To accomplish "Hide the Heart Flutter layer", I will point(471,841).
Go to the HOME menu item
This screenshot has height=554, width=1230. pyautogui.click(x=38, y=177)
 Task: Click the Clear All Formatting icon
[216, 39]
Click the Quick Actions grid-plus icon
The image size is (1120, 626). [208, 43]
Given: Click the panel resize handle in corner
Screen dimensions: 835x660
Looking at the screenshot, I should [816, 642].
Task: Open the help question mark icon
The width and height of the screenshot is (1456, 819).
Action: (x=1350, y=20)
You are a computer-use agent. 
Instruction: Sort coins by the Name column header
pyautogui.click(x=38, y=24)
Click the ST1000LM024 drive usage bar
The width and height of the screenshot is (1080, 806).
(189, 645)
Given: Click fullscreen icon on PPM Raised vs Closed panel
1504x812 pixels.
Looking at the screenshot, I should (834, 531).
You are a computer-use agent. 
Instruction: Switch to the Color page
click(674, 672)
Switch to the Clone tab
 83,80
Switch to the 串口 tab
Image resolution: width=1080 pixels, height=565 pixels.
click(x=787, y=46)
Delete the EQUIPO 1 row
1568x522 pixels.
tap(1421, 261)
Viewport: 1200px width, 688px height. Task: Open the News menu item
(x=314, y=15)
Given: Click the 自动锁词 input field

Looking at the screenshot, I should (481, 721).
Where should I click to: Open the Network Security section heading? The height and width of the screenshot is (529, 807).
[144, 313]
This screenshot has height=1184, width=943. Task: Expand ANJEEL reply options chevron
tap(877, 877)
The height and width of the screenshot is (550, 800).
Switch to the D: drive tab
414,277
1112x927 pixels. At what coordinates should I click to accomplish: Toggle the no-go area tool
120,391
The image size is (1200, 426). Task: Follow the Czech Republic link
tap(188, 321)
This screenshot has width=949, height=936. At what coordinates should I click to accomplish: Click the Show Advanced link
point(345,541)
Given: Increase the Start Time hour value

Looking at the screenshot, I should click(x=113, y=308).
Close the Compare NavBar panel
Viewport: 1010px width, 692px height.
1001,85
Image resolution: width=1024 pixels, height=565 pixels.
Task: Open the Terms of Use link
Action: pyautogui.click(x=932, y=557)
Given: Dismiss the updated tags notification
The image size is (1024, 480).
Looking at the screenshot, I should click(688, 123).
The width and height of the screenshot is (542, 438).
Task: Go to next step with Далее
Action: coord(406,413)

> WHAT YOU WILL DO
Write out, from the lines above, only those from the line with "Viewport: 1200px width, 688px" to the line with "Given: Dismiss the updated tags notification", exactly as given, including the first and the last.

> RESULT OF THE TASK
Viewport: 1200px width, 688px height. Task: Open the News menu item
(x=314, y=15)
Given: Click the 自动锁词 input field

Looking at the screenshot, I should (481, 721).
Where should I click to: Open the Network Security section heading? The height and width of the screenshot is (529, 807).
[144, 313]
This screenshot has height=1184, width=943. Task: Expand ANJEEL reply options chevron
tap(877, 877)
The height and width of the screenshot is (550, 800).
Switch to the D: drive tab
414,277
1112x927 pixels. At what coordinates should I click to accomplish: Toggle the no-go area tool
120,391
The image size is (1200, 426). Task: Follow the Czech Republic link
tap(188, 321)
This screenshot has width=949, height=936. At what coordinates should I click to accomplish: Click the Show Advanced link
point(345,541)
Given: Increase the Start Time hour value

Looking at the screenshot, I should click(x=113, y=308).
Close the Compare NavBar panel
Viewport: 1010px width, 692px height.
1001,85
Image resolution: width=1024 pixels, height=565 pixels.
Task: Open the Terms of Use link
Action: pyautogui.click(x=932, y=557)
Given: Dismiss the updated tags notification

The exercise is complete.